Cassava Sciences Inc. (SAVA) just got some unwelcome news from regulators. The U.S. Food and Drug Administration has issued a formal clinical hold on the company's investigational trial for simufilam, the drug candidate it's trying to repurpose for a rare form of epilepsy.
This comes after earlier discussions between Cassava and the FDA about the company's investigational new drug application for a proof-of-concept trial testing simufilam in tuberous sclerosis complex (TSC)-related epilepsy. The FDA wants more information before giving the green light.
What the FDA Wants
According to an SEC filing, the agency is asking Cassava to provide additional preclinical data and modify the trial's protocol design. The company says it plans to address these requirements, but there's a catch: the timeline just got a lot murkier.
Cassava previously expected to kick off this proof-of-concept trial in the first half of 2026. That's not happening anymore.

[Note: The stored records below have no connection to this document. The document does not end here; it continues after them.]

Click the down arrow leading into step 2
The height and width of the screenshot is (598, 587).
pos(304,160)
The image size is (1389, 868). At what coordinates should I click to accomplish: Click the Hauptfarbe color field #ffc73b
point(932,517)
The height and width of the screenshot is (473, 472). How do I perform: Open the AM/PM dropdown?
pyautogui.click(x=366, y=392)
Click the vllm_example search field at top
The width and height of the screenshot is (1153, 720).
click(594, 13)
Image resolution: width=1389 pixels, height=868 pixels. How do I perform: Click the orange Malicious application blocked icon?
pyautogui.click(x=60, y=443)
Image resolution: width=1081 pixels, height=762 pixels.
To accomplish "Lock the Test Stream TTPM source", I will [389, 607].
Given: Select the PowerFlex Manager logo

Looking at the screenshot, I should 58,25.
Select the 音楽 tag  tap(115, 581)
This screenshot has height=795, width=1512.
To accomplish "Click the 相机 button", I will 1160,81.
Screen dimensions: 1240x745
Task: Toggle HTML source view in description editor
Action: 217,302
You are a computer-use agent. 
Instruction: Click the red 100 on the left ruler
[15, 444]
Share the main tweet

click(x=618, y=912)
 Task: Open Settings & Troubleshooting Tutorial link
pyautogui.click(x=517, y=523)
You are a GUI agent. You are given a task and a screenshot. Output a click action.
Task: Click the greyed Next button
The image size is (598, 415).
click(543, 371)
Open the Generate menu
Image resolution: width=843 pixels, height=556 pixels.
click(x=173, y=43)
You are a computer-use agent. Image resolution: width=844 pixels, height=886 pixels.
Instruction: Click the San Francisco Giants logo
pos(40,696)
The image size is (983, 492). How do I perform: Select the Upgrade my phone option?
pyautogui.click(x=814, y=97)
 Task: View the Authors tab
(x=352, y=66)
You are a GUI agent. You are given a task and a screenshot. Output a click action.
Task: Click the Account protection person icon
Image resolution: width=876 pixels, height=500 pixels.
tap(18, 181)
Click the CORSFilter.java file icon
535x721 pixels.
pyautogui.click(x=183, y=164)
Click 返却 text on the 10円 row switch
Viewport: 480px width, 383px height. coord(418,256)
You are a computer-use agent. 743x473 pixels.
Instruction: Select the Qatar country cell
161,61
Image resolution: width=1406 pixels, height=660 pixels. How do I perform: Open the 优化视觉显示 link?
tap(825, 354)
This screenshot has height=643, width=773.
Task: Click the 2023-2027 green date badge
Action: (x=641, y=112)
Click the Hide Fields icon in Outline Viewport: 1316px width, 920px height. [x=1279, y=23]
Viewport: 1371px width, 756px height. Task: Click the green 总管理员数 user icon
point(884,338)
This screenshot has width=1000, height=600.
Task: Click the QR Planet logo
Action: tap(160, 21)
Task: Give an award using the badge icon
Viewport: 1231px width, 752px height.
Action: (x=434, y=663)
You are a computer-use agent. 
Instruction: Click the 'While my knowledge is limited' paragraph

The new timeline depends entirely on how quickly the company can gather the requested information and whether the FDA finds it satisfactory.
The Bigger Picture
This setback comes at a tough moment for Cassava. Earlier this year in March, the company shared topline results from its Phase 3 REFOCUS-ALZ study of simufilam for mild-to-moderate Alzheimer's disease. The trial missed all of its prespecified co-primary, secondary, and exploratory biomarker endpoints. Cassava subsequently discontinued simufilam development for Alzheimer's entirely.
That makes the epilepsy program even more crucial for the company's future. At least there's some financial breathing room: Cassava reported $106.1 million in cash and cash equivalents as of September 30, 2025, which should support operations into 2027.
Stock Impact: Cassava Sciences shares dropped 25.26% to $2.13 following the news.